- TASK
Please repeat the records beneath this task exactly as they appear, but skip the images.

Content starts

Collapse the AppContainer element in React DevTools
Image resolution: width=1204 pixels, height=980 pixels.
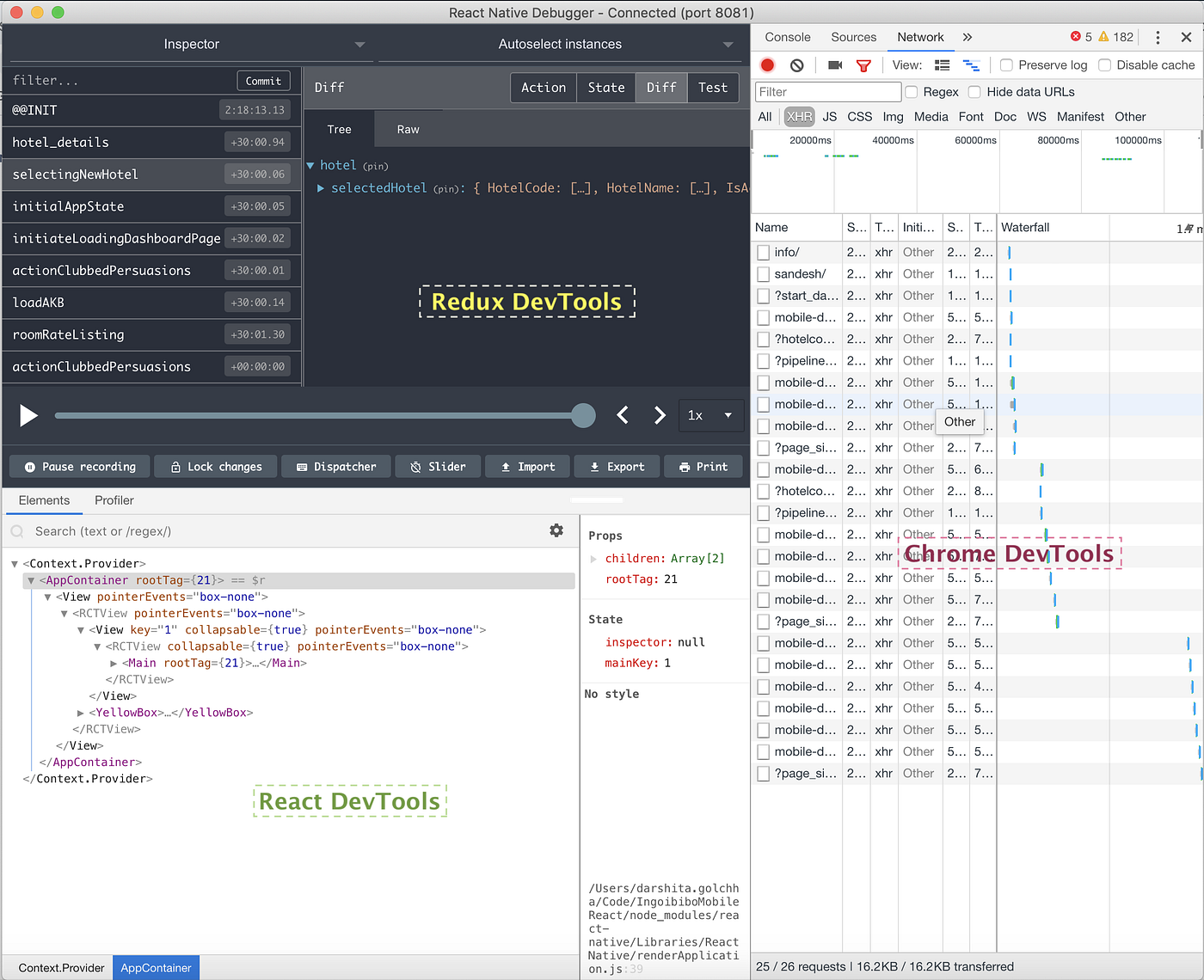click(x=29, y=579)
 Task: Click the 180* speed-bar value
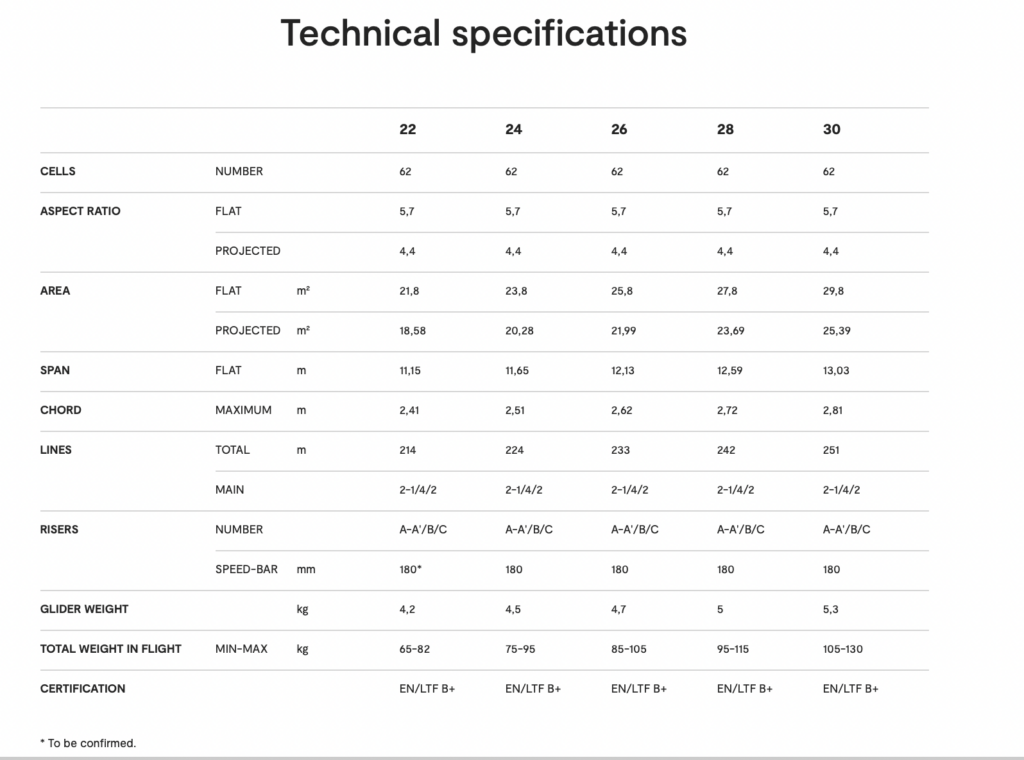coord(408,569)
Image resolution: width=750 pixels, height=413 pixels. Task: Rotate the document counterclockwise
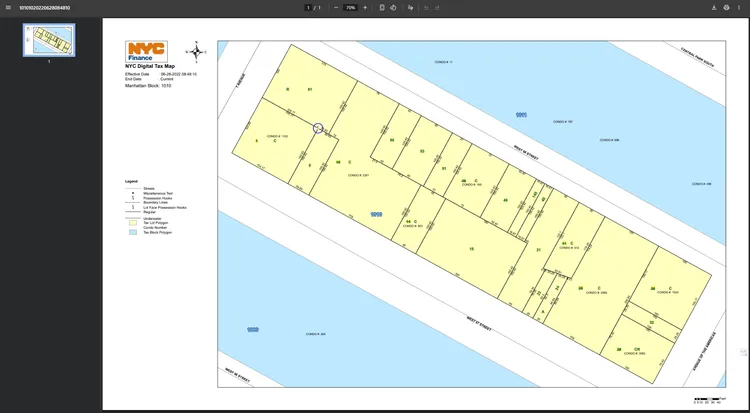click(x=395, y=7)
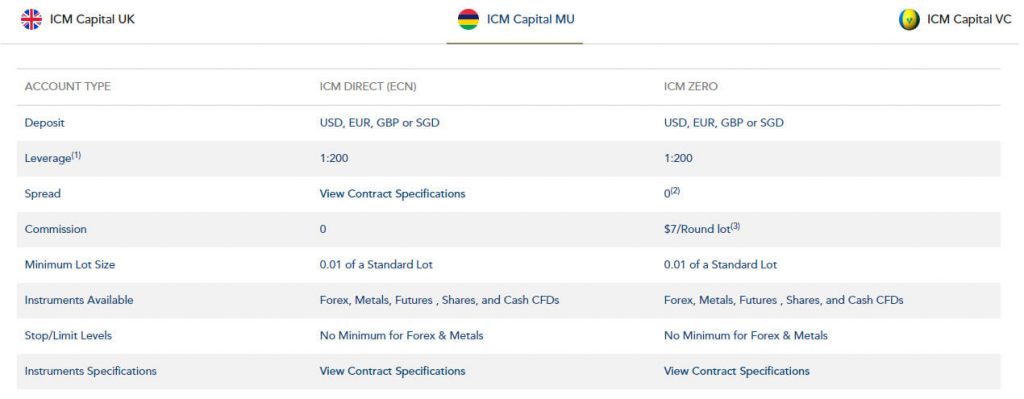This screenshot has height=399, width=1024.
Task: Click the Mauritius flag icon
Action: click(x=468, y=20)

Content ends

- TASK ANSWER
Collapse the AppContainer element in React DevTools
Image resolution: width=1204 pixels, height=980 pixels.
click(x=29, y=579)
 Task: Click the 180* speed-bar value
coord(408,569)
Image resolution: width=750 pixels, height=413 pixels. Task: Rotate the document counterclockwise
click(x=395, y=7)
This screenshot has height=399, width=1024.
Task: Click the Mauritius flag icon
Action: click(x=468, y=20)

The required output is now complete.